By Dale Kasler
Published: Wednesday, Feb. 6, 2013 – 12:00 am | Page 1A
Last Modified: Wednesday, Feb. 6, 2013 – 7:44 am
California’s giant public pension fund has been laboring for more than three years, without any luck, to recoup huge investment losses that it blames on Wall Street’s powerful credit-rating agencies.
It just got a huge assist.
The state’s attorney general, Kamala Harris, sued rating agency Standard & Poor’s on Tuesday, blaming S&P for a total of $1.36 billion in losses sustained by CalPERS and the state’s other big pension fund, CalSTRS. Her lawsuit came one day after the federal government sued S&P over losses suffered by investors nationwide.
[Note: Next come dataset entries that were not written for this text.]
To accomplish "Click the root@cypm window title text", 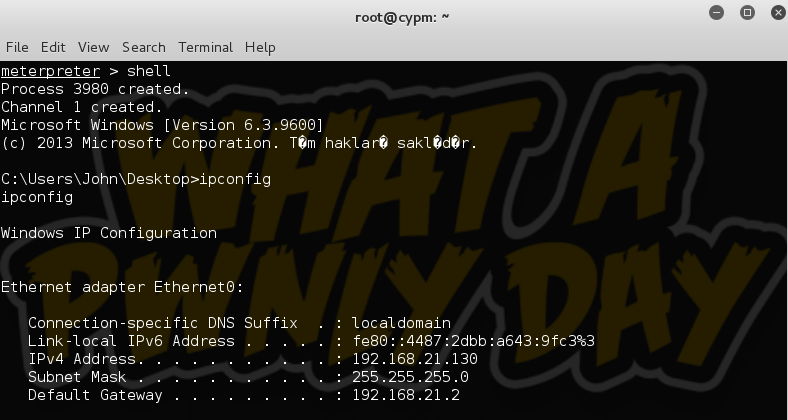I will [x=402, y=17].
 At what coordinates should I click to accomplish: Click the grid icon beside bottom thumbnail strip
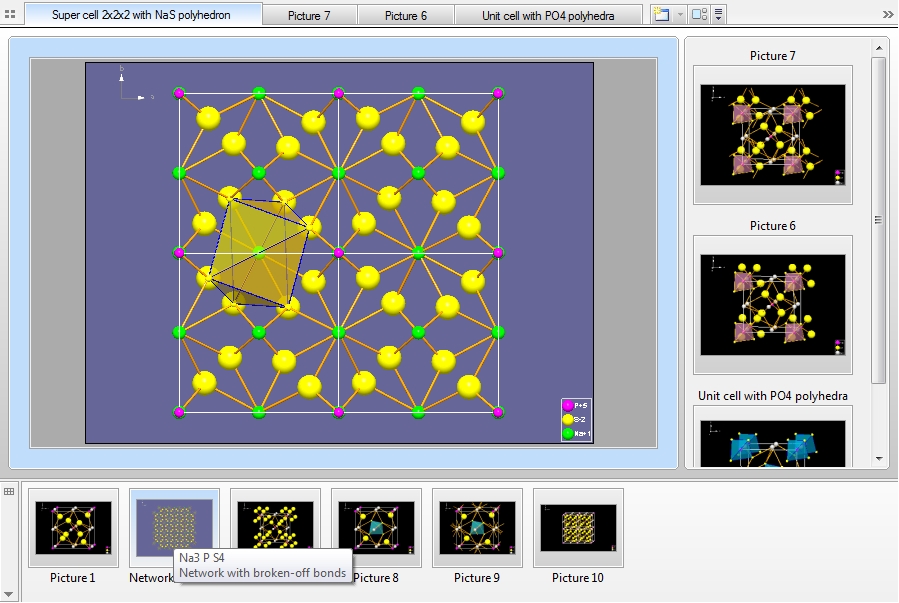[x=10, y=491]
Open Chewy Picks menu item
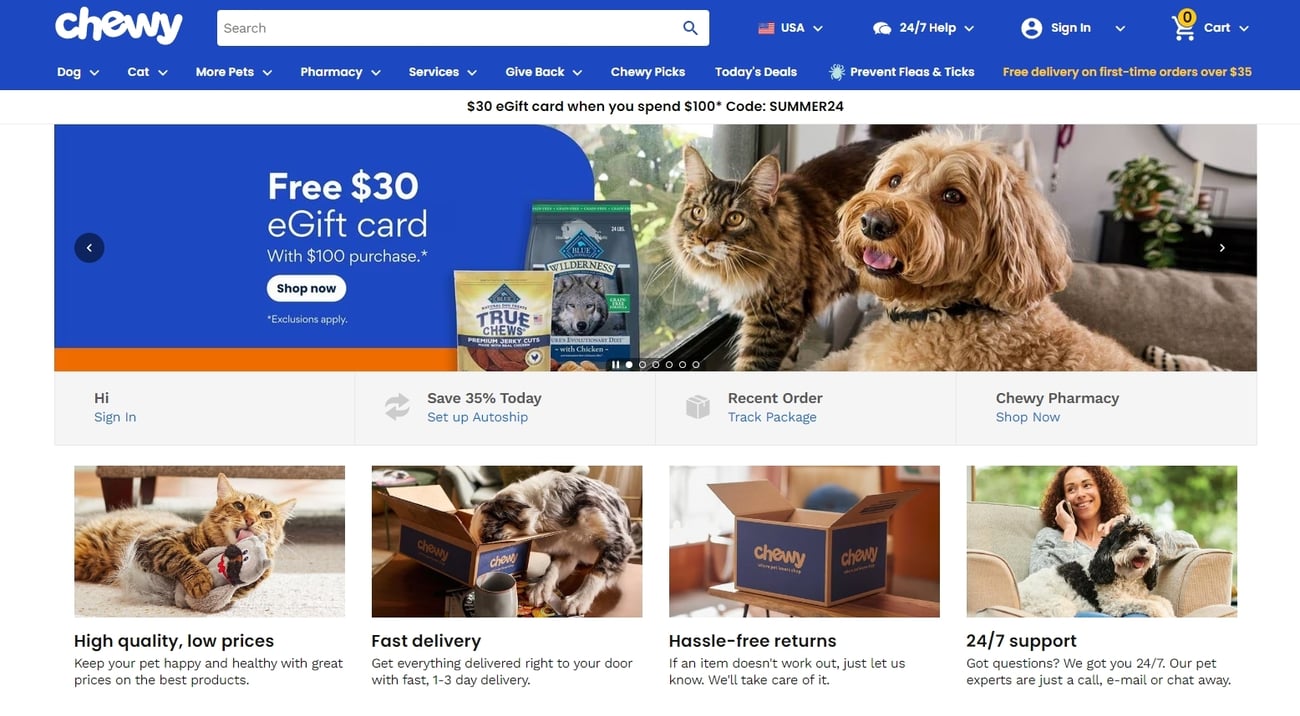The width and height of the screenshot is (1300, 716). point(648,72)
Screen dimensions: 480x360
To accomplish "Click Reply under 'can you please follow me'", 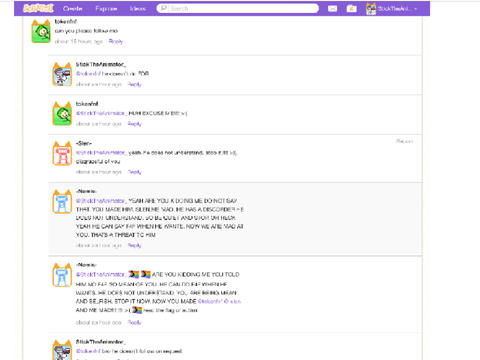I will click(x=116, y=41).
Experts said the one-two punch will likely be an enormous legal boost to CalPERS, the California Public Employees’ Retirement System. Cal-PERS has been pursuing all three big ratings agencies over its losses since July 2009 but so far hasn’t collected a dime.
“I’d be shocked if it didn’t help CalPERS,” said John Hunt, a UC Davis law professor who studies financial regulation and the role of the ratings agencies.
Hunt said the ratings agencies have fended off other lawsuits in the past, but this could be different.
“Having the federal government sue you, and now the attorney general of the largest state, changes the conversation,” he said.